Friday, November 18, 2011

Overcompensated Public School Teachers in USA

The American Enterprise Institute released a paper earlier this week that seeks to prove public school teachers are overcompensated by “52% more than their skills would garner in the private sector.”  Traditional estimates of teacher compensation generally compare teacher salaries to the salaries of workers with similar education and experience in the private sector, then adding the value of employer contributions toward fringe benefits—leading to the general conclusion that teachers are underpaid.  The authors of the study, Andrew Biggs and Jason Richwine, argue that this type of analysis is incomplete and based on faulty methods.

Their main argument against the traditional analysis of teacher compensation is that formal educational attainment (degrees acquired or years of education completed) “is not a good proxy for the earnings potential of school teachers.”  This is because “teacher skills generally lag behind those of other workers with similar ‘paper’ qualifications.”

Their analysis shows that:

1. The wage gap between teachers and other professionals disappears when both groups are matched on cognitive ability (i.e., SAT and GRE scores).

2. People who switch from another career to a teaching career increase their wages by 9%.  Teachers who switch to non-teaching jobs generally see their wages decrease by 3%.  Therefore, teachers are not underpaid.

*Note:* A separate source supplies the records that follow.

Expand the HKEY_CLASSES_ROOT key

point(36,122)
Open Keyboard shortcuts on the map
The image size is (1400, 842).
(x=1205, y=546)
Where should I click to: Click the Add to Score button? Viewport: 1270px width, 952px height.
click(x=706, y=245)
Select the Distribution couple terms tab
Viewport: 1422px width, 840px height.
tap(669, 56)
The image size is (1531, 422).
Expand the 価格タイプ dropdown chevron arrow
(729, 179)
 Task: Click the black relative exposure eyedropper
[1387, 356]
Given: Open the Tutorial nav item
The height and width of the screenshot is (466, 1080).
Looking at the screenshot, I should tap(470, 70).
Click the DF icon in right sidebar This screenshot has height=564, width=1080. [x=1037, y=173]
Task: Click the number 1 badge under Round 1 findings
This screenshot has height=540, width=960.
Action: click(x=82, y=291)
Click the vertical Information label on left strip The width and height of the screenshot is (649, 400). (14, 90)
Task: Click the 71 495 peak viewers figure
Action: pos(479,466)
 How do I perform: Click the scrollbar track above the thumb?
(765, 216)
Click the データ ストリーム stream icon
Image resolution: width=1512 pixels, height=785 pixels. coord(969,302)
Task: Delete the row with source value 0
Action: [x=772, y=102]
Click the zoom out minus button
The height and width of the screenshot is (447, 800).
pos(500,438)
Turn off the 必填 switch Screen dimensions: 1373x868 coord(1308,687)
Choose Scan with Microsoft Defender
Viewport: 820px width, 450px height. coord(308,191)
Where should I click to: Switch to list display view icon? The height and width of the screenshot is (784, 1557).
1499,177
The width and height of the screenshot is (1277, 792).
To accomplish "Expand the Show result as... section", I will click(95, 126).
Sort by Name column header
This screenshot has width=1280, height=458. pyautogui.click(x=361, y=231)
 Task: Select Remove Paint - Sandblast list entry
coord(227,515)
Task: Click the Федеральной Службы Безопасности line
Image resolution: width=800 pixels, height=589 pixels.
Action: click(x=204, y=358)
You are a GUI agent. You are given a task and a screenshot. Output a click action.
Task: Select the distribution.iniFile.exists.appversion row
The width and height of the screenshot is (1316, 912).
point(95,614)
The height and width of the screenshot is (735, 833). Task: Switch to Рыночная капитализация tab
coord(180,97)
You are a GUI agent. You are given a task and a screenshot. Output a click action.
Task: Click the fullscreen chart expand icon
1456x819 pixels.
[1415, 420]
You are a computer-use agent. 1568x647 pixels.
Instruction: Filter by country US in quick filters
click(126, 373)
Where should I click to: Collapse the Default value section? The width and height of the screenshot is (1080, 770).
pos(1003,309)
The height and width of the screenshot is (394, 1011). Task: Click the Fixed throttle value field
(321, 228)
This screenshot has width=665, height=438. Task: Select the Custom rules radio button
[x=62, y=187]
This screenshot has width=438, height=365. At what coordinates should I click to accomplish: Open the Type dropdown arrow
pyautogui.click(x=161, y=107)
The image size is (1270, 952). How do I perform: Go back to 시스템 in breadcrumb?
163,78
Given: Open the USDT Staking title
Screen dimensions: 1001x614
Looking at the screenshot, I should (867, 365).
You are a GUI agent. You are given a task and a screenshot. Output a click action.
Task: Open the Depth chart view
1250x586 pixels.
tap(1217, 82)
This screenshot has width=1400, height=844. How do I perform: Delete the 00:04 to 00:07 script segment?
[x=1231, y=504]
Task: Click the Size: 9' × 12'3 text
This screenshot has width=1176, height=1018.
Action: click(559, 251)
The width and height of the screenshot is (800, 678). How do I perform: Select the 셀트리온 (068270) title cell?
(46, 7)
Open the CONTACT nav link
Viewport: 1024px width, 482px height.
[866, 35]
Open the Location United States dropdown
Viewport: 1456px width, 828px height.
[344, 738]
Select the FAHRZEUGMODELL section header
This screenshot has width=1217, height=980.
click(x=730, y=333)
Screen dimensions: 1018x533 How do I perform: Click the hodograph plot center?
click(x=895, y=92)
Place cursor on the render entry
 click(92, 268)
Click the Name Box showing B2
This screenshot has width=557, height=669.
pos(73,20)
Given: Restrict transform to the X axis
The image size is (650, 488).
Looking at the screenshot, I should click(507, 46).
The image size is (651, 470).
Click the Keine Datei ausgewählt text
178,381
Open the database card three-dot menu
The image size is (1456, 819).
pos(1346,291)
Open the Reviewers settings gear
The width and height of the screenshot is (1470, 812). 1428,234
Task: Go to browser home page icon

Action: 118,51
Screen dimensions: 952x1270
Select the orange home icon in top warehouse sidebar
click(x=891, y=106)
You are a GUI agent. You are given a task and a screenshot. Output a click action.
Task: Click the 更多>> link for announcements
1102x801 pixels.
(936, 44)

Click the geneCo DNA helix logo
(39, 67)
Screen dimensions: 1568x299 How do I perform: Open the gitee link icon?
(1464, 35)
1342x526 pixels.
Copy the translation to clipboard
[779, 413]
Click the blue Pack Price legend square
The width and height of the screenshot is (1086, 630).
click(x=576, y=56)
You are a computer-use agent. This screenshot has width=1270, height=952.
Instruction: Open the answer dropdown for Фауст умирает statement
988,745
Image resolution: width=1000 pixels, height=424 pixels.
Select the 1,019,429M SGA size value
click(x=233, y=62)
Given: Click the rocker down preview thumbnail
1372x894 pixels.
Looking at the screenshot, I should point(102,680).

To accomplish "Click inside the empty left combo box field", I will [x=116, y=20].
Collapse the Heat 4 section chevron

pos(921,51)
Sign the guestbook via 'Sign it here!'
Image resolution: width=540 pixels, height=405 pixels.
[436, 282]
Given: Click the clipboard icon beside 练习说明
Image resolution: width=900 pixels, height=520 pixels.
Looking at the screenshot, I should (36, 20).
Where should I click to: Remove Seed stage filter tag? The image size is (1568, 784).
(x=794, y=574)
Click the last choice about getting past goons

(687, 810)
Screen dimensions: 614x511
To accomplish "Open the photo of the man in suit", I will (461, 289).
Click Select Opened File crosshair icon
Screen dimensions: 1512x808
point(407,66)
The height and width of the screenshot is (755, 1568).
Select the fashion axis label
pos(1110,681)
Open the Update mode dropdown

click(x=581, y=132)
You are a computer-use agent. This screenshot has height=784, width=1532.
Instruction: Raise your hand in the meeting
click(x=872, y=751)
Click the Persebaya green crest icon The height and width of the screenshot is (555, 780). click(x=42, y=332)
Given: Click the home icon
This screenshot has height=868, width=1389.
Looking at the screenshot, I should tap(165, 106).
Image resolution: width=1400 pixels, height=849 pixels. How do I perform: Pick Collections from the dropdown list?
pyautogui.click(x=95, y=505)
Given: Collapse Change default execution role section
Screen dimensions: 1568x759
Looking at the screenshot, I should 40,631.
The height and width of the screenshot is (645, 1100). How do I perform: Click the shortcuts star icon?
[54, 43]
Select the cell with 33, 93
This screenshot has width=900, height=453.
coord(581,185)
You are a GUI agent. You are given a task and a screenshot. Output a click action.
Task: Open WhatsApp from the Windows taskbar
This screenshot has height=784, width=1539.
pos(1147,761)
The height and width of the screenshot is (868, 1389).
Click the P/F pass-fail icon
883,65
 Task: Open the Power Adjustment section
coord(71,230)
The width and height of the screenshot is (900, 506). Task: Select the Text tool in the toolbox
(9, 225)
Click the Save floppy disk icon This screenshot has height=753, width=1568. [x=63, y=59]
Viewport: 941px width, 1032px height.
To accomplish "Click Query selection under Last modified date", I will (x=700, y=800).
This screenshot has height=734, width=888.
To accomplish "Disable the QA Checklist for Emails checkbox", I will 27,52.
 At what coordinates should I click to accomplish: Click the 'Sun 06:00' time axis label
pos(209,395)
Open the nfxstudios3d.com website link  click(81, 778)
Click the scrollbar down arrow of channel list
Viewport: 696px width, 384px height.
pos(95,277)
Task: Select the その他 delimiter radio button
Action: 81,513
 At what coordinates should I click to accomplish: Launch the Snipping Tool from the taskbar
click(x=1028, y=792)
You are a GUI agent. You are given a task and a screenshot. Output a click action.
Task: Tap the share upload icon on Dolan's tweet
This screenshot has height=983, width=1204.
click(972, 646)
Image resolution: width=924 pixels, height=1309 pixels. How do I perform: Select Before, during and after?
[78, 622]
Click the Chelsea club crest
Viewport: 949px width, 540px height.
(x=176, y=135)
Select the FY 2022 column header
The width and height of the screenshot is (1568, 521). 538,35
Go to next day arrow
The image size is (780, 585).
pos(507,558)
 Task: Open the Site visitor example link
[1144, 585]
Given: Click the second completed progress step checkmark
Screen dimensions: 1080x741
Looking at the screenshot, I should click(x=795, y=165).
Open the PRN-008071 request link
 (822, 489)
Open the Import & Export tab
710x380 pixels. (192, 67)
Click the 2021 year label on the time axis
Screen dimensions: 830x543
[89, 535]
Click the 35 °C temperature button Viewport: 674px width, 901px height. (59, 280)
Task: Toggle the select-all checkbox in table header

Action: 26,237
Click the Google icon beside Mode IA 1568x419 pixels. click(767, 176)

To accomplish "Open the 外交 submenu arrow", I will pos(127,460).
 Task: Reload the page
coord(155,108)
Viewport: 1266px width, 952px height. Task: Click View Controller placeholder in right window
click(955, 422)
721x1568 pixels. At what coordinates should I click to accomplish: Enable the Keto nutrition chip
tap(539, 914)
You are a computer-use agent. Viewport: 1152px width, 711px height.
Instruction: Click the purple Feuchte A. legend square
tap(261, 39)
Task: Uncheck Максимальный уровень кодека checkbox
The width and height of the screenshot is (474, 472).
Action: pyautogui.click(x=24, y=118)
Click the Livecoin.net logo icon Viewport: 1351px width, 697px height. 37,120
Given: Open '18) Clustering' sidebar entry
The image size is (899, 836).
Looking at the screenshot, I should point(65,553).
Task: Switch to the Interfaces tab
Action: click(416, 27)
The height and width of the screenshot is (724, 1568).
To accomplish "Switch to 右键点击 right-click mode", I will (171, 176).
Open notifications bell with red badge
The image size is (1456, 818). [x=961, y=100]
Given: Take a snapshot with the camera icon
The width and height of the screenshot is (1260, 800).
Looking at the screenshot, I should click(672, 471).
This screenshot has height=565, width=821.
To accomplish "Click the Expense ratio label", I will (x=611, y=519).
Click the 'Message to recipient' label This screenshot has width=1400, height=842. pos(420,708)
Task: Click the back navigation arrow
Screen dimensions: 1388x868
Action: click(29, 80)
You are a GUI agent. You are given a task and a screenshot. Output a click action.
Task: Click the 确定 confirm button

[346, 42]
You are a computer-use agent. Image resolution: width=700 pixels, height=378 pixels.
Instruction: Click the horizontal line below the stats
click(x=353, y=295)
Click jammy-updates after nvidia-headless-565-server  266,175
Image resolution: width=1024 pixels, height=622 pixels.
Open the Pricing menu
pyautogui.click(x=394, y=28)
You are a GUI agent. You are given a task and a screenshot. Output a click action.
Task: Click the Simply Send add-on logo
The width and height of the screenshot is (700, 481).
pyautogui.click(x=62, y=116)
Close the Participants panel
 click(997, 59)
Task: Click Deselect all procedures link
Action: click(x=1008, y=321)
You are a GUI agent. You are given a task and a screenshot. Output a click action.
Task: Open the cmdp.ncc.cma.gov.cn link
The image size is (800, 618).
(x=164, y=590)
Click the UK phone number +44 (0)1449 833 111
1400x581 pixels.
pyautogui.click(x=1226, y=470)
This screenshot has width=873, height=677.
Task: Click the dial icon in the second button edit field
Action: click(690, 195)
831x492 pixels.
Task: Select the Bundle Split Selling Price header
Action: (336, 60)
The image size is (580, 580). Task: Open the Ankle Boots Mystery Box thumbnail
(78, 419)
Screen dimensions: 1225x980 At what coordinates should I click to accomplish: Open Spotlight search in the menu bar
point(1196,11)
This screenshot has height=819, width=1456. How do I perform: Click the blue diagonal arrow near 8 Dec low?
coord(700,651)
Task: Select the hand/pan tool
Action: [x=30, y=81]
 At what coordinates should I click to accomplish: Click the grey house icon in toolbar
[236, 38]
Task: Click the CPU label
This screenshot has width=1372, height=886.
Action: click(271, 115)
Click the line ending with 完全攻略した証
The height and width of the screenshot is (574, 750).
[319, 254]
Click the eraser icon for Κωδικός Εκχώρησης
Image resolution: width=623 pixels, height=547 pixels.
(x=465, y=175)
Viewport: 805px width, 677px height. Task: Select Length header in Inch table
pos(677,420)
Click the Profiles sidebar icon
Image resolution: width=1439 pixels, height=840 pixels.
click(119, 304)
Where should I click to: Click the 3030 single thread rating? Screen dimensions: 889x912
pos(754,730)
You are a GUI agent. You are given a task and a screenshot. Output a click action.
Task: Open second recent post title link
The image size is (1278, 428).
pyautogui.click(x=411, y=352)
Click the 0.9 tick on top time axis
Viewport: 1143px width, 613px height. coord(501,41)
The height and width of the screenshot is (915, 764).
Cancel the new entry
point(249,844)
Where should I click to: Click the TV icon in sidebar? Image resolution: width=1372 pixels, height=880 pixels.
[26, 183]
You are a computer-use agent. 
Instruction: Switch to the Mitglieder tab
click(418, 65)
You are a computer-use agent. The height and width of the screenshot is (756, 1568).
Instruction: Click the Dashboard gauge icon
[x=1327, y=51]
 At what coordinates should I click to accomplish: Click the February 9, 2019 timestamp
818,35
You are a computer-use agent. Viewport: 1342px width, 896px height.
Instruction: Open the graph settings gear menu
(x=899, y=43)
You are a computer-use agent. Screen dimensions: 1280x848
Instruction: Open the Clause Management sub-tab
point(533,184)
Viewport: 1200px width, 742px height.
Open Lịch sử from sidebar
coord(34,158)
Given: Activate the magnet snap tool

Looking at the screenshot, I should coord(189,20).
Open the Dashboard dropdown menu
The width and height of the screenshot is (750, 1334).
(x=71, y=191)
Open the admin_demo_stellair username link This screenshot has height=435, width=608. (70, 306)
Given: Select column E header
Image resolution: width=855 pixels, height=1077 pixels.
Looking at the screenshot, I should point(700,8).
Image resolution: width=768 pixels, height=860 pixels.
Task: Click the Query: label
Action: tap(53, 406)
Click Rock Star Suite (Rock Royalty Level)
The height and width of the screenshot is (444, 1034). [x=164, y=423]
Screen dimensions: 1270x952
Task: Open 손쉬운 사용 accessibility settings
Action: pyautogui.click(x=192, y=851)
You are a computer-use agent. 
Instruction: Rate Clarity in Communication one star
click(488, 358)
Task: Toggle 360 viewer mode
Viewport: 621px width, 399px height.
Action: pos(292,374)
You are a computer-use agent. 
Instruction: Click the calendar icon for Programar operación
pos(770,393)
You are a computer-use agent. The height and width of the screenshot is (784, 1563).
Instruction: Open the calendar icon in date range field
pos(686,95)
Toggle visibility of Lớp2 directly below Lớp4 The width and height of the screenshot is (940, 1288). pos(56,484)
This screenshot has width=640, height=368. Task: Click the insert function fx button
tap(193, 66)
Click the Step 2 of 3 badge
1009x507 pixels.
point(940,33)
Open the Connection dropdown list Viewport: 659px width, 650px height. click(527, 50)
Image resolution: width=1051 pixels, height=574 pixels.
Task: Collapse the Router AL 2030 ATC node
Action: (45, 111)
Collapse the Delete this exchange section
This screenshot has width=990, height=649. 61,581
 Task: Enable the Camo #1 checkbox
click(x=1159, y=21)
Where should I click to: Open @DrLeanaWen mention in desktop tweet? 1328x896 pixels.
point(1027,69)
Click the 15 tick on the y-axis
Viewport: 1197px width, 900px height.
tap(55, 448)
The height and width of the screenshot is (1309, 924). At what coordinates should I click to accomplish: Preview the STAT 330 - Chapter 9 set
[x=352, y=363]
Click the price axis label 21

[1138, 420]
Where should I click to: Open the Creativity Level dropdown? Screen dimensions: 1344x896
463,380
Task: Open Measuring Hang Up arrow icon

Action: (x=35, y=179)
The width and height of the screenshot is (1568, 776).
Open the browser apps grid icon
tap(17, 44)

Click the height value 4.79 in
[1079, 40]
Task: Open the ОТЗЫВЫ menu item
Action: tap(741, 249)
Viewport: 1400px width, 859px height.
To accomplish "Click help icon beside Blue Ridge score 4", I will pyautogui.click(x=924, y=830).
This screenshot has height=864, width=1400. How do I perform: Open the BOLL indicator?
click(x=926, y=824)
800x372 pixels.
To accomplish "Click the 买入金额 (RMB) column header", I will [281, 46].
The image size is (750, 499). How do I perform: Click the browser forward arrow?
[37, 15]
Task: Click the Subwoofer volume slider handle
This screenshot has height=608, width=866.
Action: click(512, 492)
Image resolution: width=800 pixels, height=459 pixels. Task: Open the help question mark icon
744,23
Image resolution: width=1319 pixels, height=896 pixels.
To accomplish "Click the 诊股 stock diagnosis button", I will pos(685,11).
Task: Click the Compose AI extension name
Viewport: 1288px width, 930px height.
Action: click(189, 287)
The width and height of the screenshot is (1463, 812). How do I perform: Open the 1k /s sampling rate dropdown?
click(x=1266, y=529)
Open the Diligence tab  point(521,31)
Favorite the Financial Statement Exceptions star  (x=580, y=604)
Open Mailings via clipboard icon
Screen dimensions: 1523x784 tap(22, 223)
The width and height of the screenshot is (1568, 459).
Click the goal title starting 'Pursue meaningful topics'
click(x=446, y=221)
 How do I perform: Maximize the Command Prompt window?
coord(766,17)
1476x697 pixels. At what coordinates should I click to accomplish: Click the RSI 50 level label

Much of the analysis focuses on the “fringe benefits” of public school teachers, such as pension programs, retiree health benefits, and job security.  They estimate that retiree health benefits alone adds an additional 10% to the worth of teachers’ wages.  Also, job security is estimated to add at least 1% to the value of teachers wages, but can go so far as an 8.6% in value “when considering that extra job security protects a premium paid in terms of salaries and benefits.”

Overall, the authors conclude that public school teacher salaries are comparable to similarly skilled private sector workers, but that the “more generous” fringe benefits make total compensation 52% greater than fair market values, or equal to $120 billion in “overcharges” to taxpayers each year.  Therefore, they argue that teacher compensation is fair game for budget cuts, and such cuts would have a minimal effect on teacher recruitment and retention.